Many years ago I had a holiday in Tunisia. It was Christmas and in a gesture to European tourists the hotel had garnished potted palms with wads of ‘snow-like’ cotton wool.
I remember warm days, cool nights, and wonderful spicy, fragrant street food.
Although I was very young and holidaying on a shoe string budget, it wasn’t hard to work out that just having the money to take a holiday set us apart from the Tunisians .
Not much seems to have changed several decades later.
Until, that is, the protests and uprising that forced the country’s president to flee to the sanctuary of Saudi Arabia.
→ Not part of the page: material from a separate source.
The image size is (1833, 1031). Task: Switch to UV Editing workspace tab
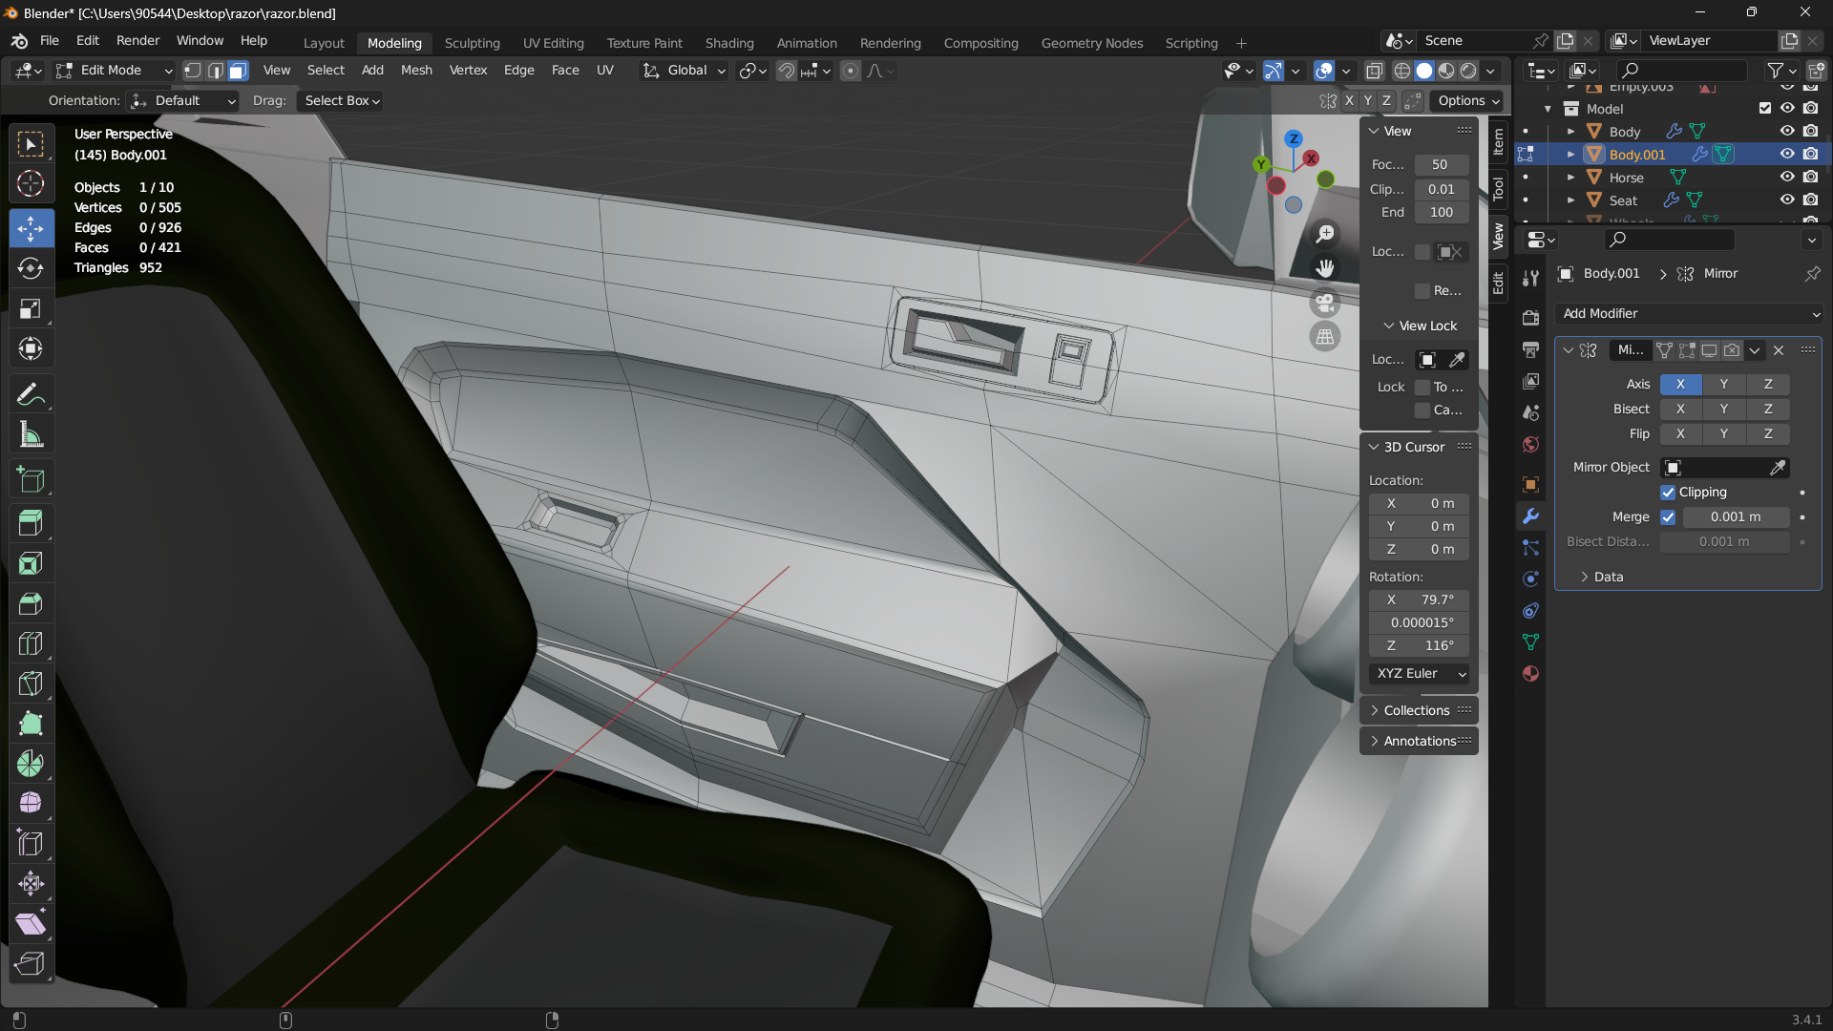[x=553, y=43]
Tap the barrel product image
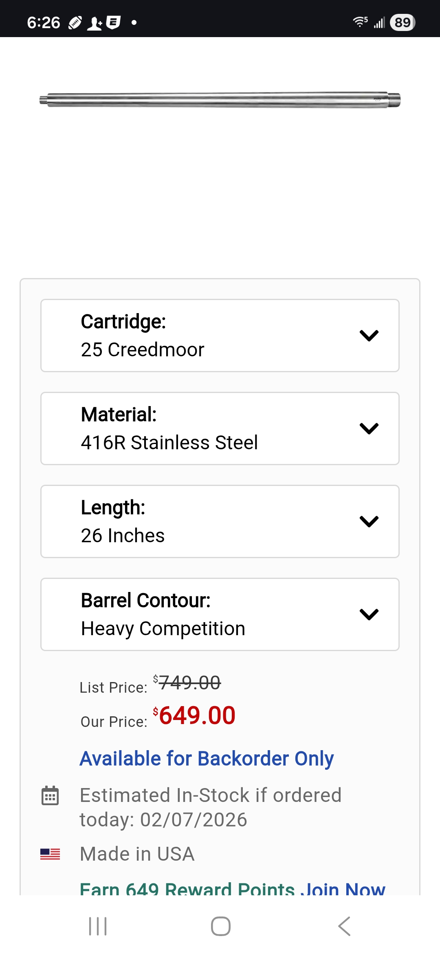This screenshot has height=954, width=440. point(220,100)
It remains to be seen how willing the henchmen of Ben Ali are to relinquish power and privilege.
Yet my thoughts keep returning to 26 year-old Mohamed Bouazizi, a graduate who set fire to himself on 17 December.
From what I can gather Bouazizi was scraping a living together selling vegetables from a cart that was confiscated by Tunisian police.
It’s impossible to imagine the despair that leads anyone to take their own life yet it seems he embodied the pent up frustration and anger of many other young Tunisians, including trade unionists who were bearing soaring food prices and inequality while their rulers lived in obscene luxury.
It’s important to remember that Bouazizi is one of many young people whose sacrifice is iconic. Remember the Soweto schoolchildren shot in cold blood by the foot soldiers of apartheid?
And for each a mother mourns. We can only hope that all who have been killed during Tunisia’s uprising have not died in vain.